В конце концов Гурджиеву удалось обосноваться в Фонтенбло-Авоне под Парижем, купив имение Приоре у вдовы адвоката Фердинанда Лабори. У имения была подходящая история. Когда-то в этом доме был монастырь с настоятелем-приором (отсюда название), потом в нем обосновалась любовница Людовика XIV мадам де Ментенон, потом его купили разбогатевшие евреи Дрейфусы, чей отпрыск стал героем самого большого скандала начала века во Франции, – они-то и расплатились домом с его знаменитым защитником. Здесь «магический театр» Гурджиева зажил, наконец, полнокровной жизнью. В списанном ангаре французских военно-воздушных сил, собранном учениками, никогда прежде не занимавшимися физическим трудом (отличное упражнение на сверхусилие), был устроен павильон в восточном стиле. Окна были расписаны Зальцманом на манер старинных персидских ковров. Полы устланы коврами настоящими. Под красными абажурами горели лампочки, в бассейнах плавали золотые рыбки. Но главным местом были подмостки, на которых и исполнялись священные танцы. Поглазеть на них съезжался весь Париж.
Женщин сажали отдельно от мужчин, на этом аскетические условности заканчивались. Гурджиев любил угощать гостей шампанским. Сам он восседал на специальном огороженном решеткой кресле, как падишах, и в самые неожиданные моменты приказывал танцорам остановиться. Если замысловатые па, когда руки выделывали одно, а ноги другое, были предназначены для того, чтобы освободить танцора от назойливого потока здешнего бытия, то неожиданная остановка выталкивала его в новое измерение, давая предвкушение близкого освобождения.
Танцорам приходилось нелегко. Репетиционный зал Гурджиев снял у Жака-Далькроза, и каждое утро труппу муштровал там ассистент мэтра, которому Гурджиев давал замысловатые указания. На русский манер его именовали «старостой». Анна Бутковская, которая к тому времени успела удачно выйти замуж за англичанина Чарльза Хьюита и основать модный дом в Париже, тем не менее решила вновь связать свою судьбу с Гурджиевым и присоединилась к танцорам. Из всех мучительных па, которые ей пришлось освоить, запомнилось одно. Она должна была, кружась, падать на пол. Некоторые девушки пытались делать это изящно, но получали выговор от «старосты». Упасть надо было навзничь, ценилась не грациозность, а внутренний контроль, овладеть которым могли немногие, мешал инстинкт самосохранения. Как не уставал напоминать участникам труппы Гурджиев, он научился искусству подобных танцев у дервишей. «Каждое движение было предельным усилием обрести определенные качества, преодолеть физические препятствия и развить силу воли, – вспоминает Бутковская, с гордостью добавляя: – В ту пору так никто не танцевал».

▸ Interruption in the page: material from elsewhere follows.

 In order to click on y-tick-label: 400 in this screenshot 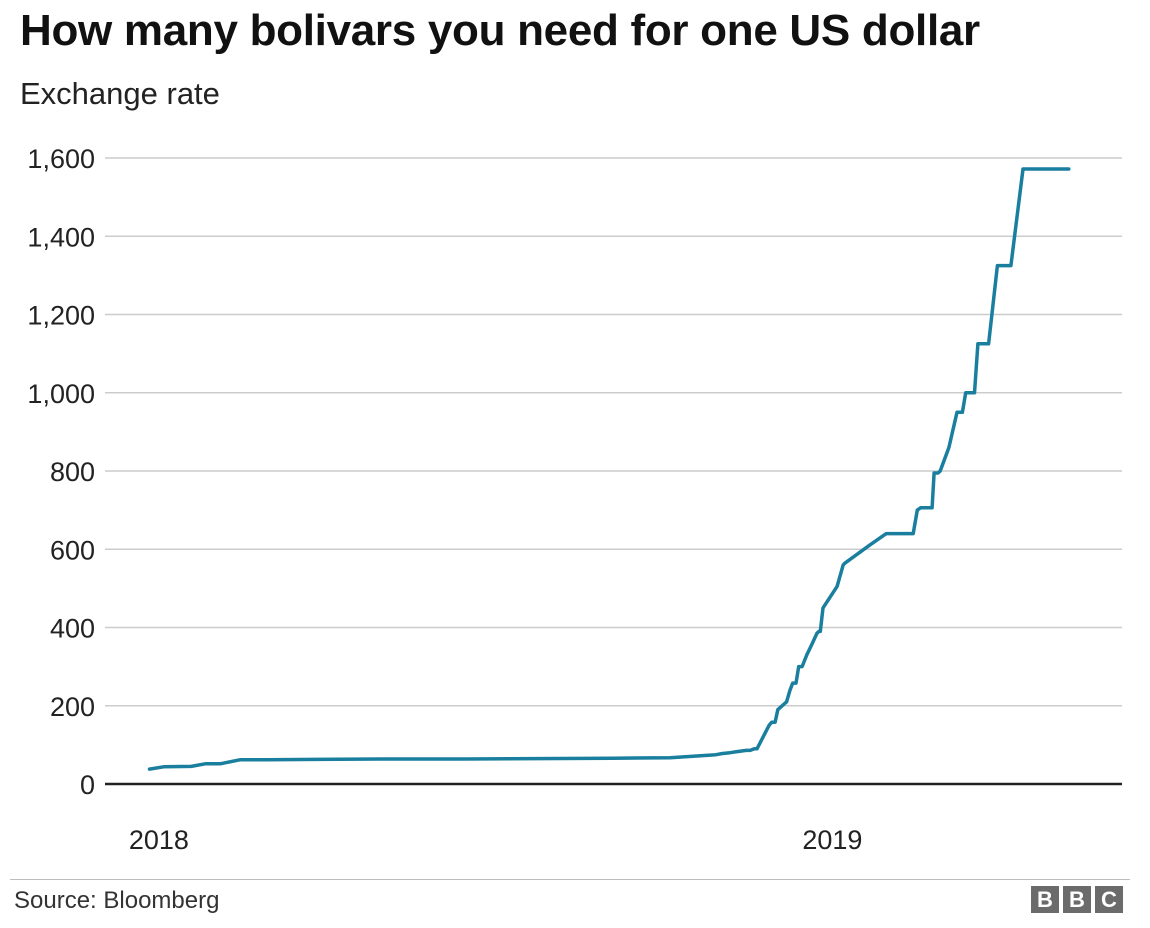, I will do `click(72, 629)`.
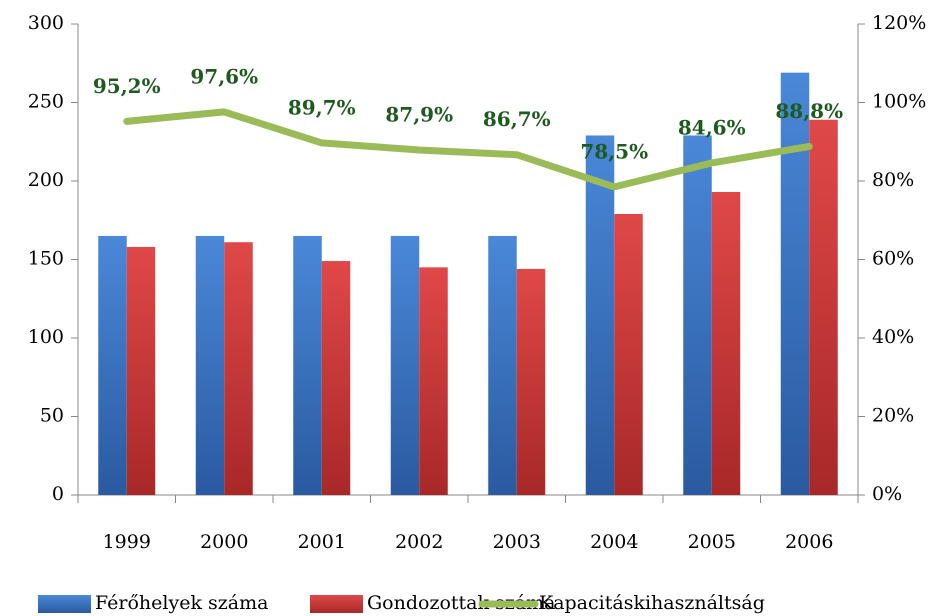 The height and width of the screenshot is (616, 943). Describe the element at coordinates (52, 416) in the screenshot. I see `y-tick-label: 50` at that location.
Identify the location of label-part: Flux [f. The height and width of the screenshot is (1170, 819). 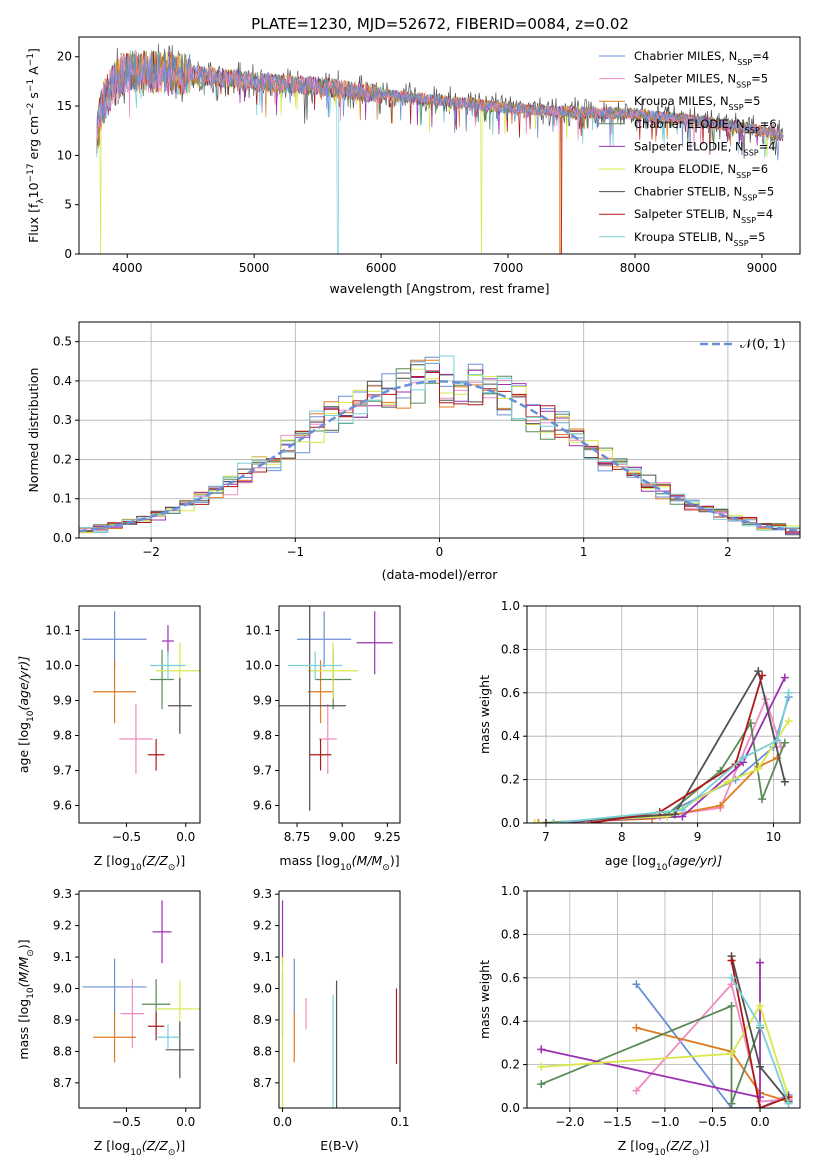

На малой сцене мэтру было явно тесно. Зимой 1923 года представление было перенесено в Театр на Елисейских полях. Танцы сопровождались магическими фокусами, в фойе поставили сосуды, наполненные шампанским, гостей потчевали восточными сладостями. Но невероятная вымуштрованность танцоров произвела на многих зрителей гнетущее впечатление. Как-то не верилось, что люди, освободившиеся из механического плена, могли иметь столь неживой вид. Потом последовали Нью-Йорк, Чикаго, Бостон (1924). И снова тот же двойной эффект – восхищения и негодования.
Что-то еще Среди американских зрителей гурджиевских танцев оказались две американские писательницы – Маргарет Андерсен и Джейн Хип, которых связывали не только профессиональные, но и личные отношения. Первая задумала в 1914 году в Чикаго журнал Little Review, вторая стала его соредактором (пост зарубежного редактора с 1917 года занял Эзра Паунд). Журнал быстро стал аванпостом модернизма в США, помещая на своих страницах самые смелые творения новых художников и писателей. Именно в нем впервые увидели свет отрывки из «Улисса» Джеймса Джойса (в 1921 году роман обвинили в непристойности и редакция была вынуждена прервать публикацию).